Part 6: Fitting the baseline GLM
Part 6: Fitting the baseline GLM¶
The CANN needs the GLM's predicted frequencies as input. We fit the baseline Poisson GLM — main effects only, no interactions — using glum.
from glum import GeneralizedLinearRegressor
import pandas as pd
# Convert to pandas for glum
X_pd = X.to_pandas()
for col in ["area", "vehicle_group", "age_band", "annual_mileage"]:
X_pd[col] = pd.Categorical(X_pd[col].astype(str))

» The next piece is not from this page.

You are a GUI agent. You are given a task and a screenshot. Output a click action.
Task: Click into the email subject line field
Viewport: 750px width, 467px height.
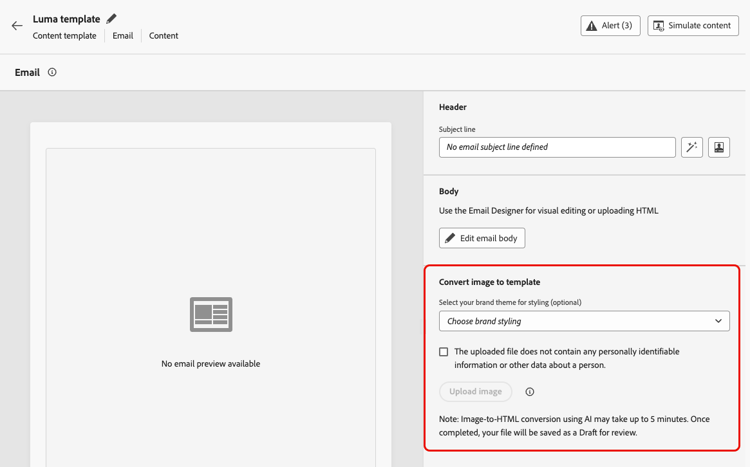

# Fit baseline Poisson GLM
glm_base = GeneralizedLinearRegressor(
family="poisson",
alpha=0.0, # No regularisation for now
fit_intercept=True,
)
glm_base.fit(X_pd, y, sample_weight=exposure_arr)
# Get the GLM's fitted frequencies (on response scale, not log)
mu_glm = glm_base.predict(X_pd)
print(f"Baseline GLM fitted values — min: {mu_glm.min():.4f}, max: {mu_glm.max():.4f}")
print(f"Sum of fitted values: {mu_glm.sum():.1f} vs observed: {y.sum():.1f}")
What to check: The sum of fitted values should be very close to the sum of observed claims. This is the Poisson GLM constraint: total predicted claims equal total observed claims on the training data. If they differ by more than 0.1%, the GLM has not converged.
Compute baseline deviance¶
def poisson_deviance(y_true, y_pred, weights):
"""Poisson deviance: 2 * Σ w * (y*log(y/μ) - (y - μ))"""
mu = np.clip(y_pred, 1e-8, None)
log_term = np.where(y_true > 0, y_true * np.log(y_true / mu), 0.0)
return 2.0 * np.sum(weights * (log_term - (y_true - mu)))
base_deviance = poisson_deviance(y, mu_glm, exposure_arr)
base_aic = base_deviance + 2 * len(glm_base.coef_) # glum includes intercept in coef_
print(f"Baseline GLM deviance: {base_deviance:,.1f}")
print(f"Baseline GLM AIC: {base_aic:,.1f}")
print(f"Number of parameters: {len(glm_base.coef_)}")
Keep a note of these numbers. At the end of the module we will compare the interaction-enhanced GLM against these values.